Collected data:

================

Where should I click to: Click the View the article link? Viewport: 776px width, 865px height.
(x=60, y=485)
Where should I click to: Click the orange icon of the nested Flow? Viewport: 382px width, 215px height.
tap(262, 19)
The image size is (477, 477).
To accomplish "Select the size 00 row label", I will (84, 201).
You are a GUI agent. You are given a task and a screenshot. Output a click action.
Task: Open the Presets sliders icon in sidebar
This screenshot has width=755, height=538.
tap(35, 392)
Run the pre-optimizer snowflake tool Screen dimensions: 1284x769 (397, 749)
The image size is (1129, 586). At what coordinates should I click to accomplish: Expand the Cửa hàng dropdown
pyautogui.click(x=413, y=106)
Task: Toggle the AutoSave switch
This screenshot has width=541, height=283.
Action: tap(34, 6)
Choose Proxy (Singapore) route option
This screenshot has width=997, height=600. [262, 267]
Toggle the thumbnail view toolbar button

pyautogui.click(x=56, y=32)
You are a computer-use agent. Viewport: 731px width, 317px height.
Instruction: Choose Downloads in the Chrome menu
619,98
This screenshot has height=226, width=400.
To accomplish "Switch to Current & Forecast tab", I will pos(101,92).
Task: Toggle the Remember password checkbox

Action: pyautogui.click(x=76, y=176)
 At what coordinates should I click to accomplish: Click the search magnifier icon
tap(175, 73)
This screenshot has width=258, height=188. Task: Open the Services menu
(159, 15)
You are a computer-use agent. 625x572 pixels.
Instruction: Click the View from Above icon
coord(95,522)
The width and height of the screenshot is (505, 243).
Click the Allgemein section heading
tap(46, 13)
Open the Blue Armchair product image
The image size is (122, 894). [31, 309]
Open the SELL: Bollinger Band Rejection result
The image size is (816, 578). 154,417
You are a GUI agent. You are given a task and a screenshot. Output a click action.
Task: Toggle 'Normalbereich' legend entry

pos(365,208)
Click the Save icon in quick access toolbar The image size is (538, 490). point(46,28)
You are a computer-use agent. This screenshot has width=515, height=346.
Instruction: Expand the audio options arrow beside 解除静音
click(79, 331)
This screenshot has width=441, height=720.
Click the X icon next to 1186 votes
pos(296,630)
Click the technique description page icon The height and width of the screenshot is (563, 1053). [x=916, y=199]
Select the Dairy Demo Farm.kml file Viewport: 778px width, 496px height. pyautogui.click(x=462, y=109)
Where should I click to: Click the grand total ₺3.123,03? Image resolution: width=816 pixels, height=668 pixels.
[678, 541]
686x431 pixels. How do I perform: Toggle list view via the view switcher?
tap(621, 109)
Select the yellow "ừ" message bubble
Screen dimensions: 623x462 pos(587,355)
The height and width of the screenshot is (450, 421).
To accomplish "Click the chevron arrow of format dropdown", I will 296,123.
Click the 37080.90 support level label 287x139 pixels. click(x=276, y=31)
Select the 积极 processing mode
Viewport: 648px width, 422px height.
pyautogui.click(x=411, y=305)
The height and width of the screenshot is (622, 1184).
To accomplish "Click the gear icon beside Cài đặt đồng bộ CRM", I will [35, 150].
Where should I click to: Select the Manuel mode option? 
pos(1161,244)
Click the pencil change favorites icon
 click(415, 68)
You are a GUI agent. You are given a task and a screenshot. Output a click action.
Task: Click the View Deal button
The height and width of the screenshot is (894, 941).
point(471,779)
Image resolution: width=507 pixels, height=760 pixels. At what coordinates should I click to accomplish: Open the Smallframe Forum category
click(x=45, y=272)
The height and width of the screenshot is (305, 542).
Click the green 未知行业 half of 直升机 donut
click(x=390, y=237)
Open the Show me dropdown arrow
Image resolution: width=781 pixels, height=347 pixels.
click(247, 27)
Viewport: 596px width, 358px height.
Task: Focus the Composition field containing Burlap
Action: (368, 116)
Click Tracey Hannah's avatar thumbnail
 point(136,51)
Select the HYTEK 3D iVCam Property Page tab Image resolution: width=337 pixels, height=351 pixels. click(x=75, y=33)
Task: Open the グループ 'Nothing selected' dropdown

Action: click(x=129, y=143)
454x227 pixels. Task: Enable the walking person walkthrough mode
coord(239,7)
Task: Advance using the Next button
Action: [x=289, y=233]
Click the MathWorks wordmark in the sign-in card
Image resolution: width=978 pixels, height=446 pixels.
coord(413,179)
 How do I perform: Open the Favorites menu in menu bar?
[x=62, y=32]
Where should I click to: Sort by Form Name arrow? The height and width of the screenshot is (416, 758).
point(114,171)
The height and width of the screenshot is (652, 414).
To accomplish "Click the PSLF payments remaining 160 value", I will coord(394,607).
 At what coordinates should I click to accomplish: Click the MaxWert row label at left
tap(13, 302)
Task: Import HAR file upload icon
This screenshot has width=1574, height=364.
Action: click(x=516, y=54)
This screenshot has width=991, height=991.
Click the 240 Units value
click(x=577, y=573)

================

### [TASK PROMPT]
From the lines above, copy those that contain the word "file".

### [TASK SOLUTION]
Select the Dairy Demo Farm.kml file Viewport: 778px width, 496px height. pyautogui.click(x=462, y=109)
Task: Import HAR file upload icon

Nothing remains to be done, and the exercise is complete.